- EXERCISE TASK -
From the records below, copy out every line that contains the word "pixels".

- TASK INPUT -
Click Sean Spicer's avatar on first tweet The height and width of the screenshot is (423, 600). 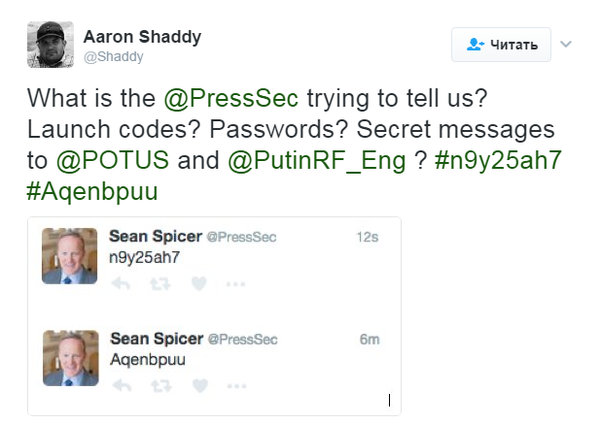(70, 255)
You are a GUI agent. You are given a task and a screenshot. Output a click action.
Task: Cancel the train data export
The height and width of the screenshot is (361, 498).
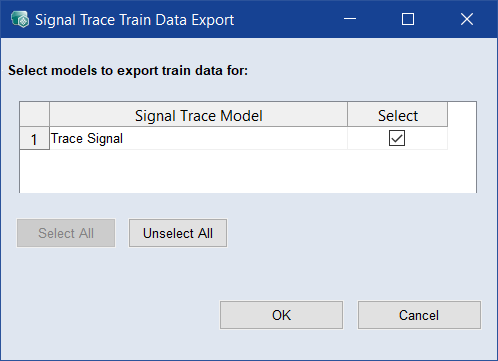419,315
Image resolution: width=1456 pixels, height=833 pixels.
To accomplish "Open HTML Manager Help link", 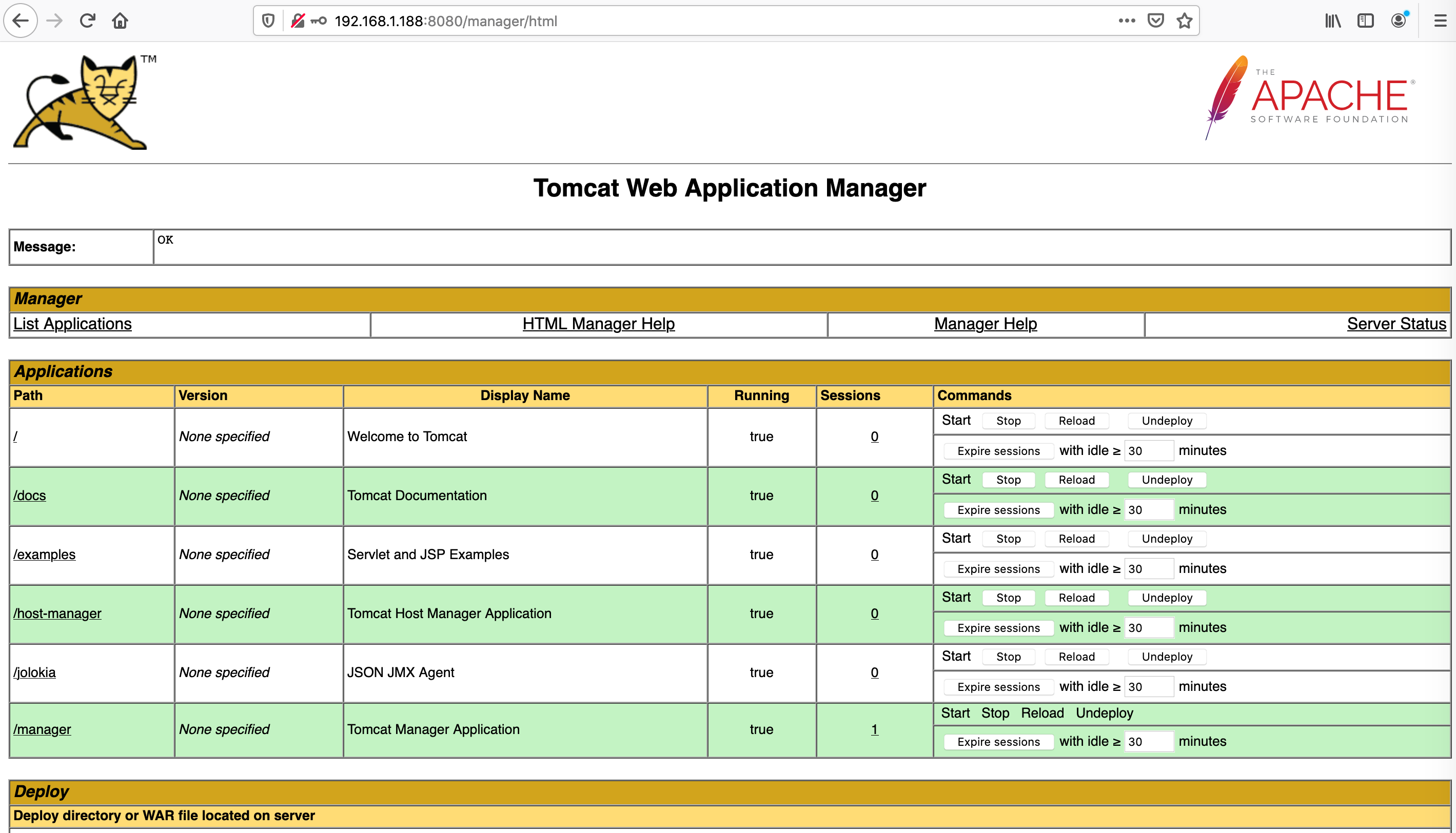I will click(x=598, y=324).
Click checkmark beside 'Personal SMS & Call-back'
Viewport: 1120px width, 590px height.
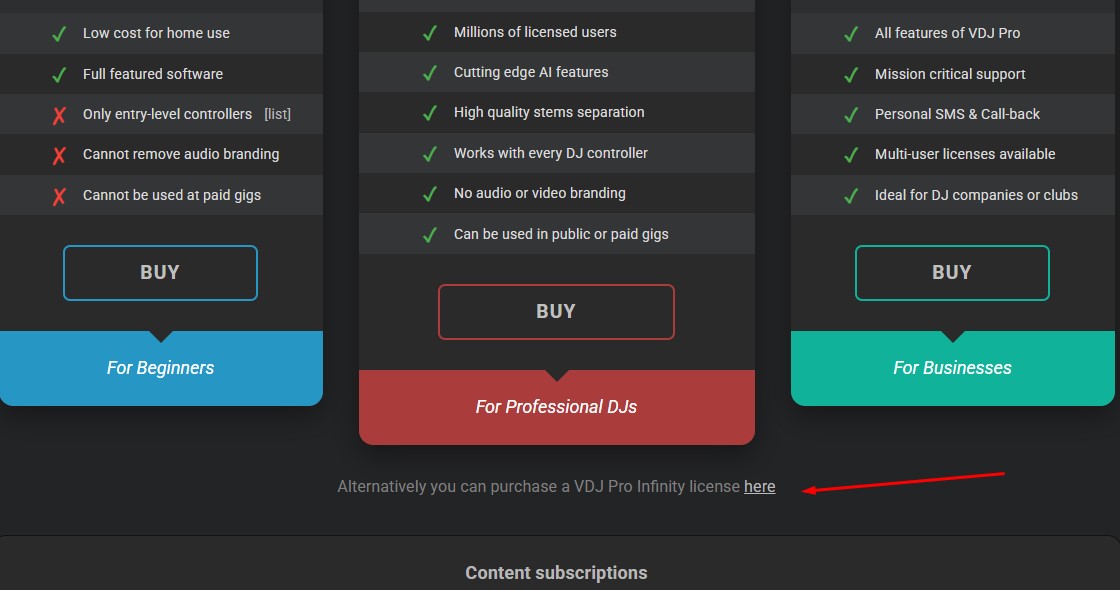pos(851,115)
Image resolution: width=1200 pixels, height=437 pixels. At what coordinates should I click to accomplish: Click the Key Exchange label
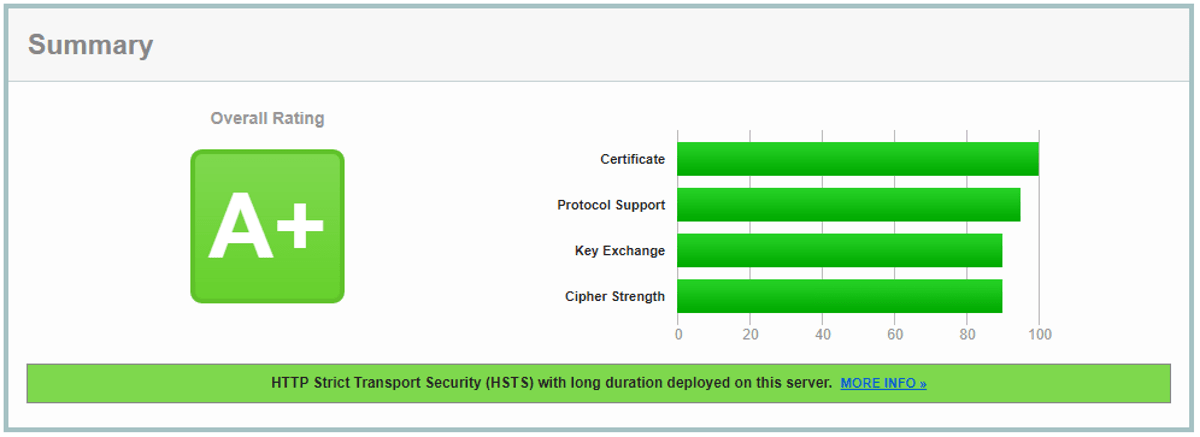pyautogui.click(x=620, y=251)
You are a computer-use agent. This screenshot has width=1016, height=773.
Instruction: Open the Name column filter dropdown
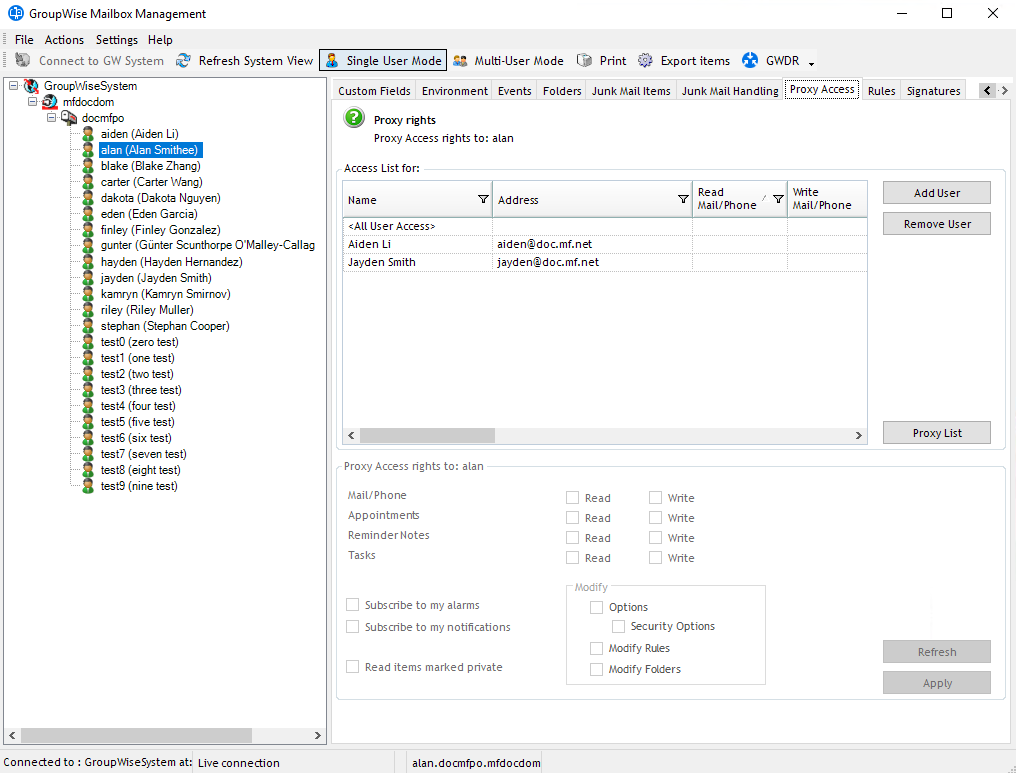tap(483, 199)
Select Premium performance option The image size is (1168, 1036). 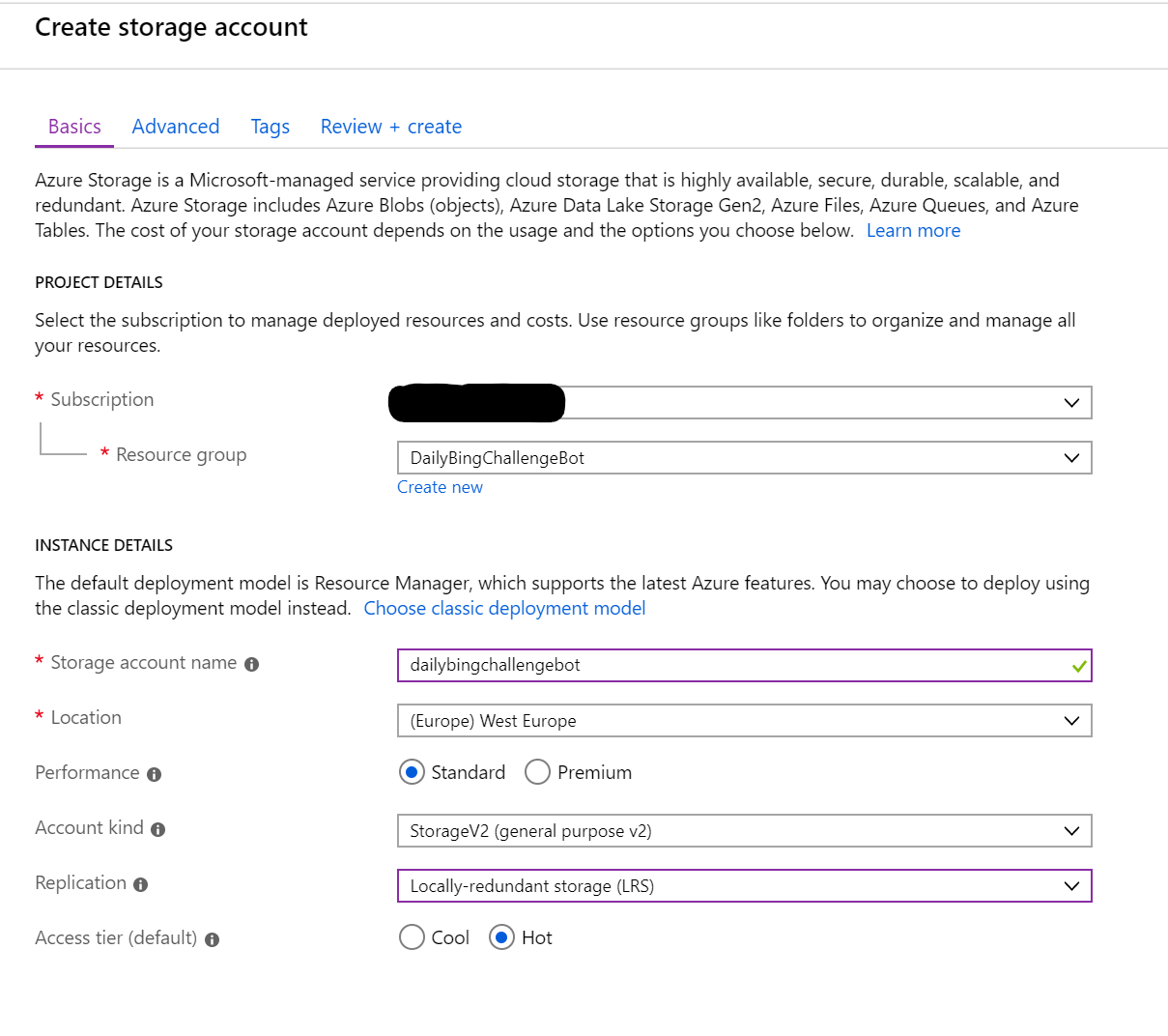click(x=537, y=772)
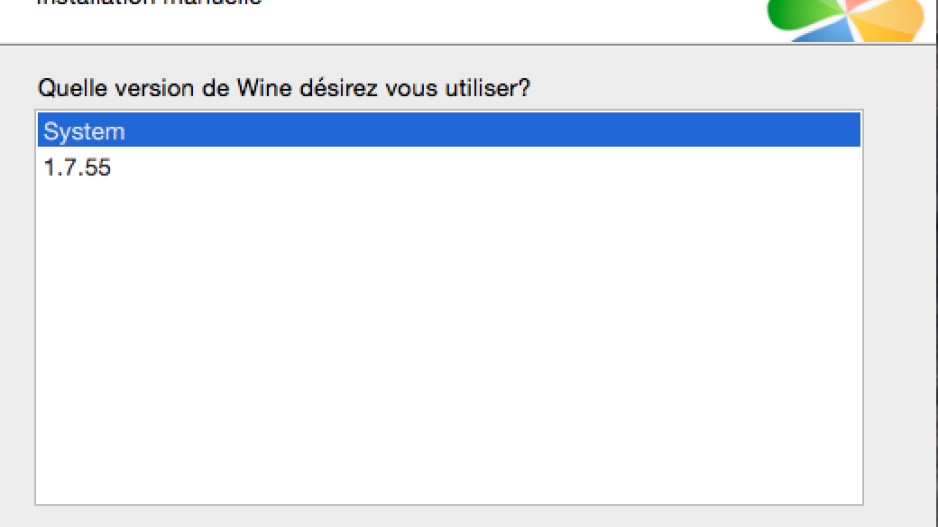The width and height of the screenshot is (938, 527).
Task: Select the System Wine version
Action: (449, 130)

- RESPONSE BELOW -
Image resolution: width=1456 pixels, height=833 pixels.
Image resolution: width=1200 pixels, height=437 pixels. At what coordinates should I click to accomplish: Click the Key Exchange label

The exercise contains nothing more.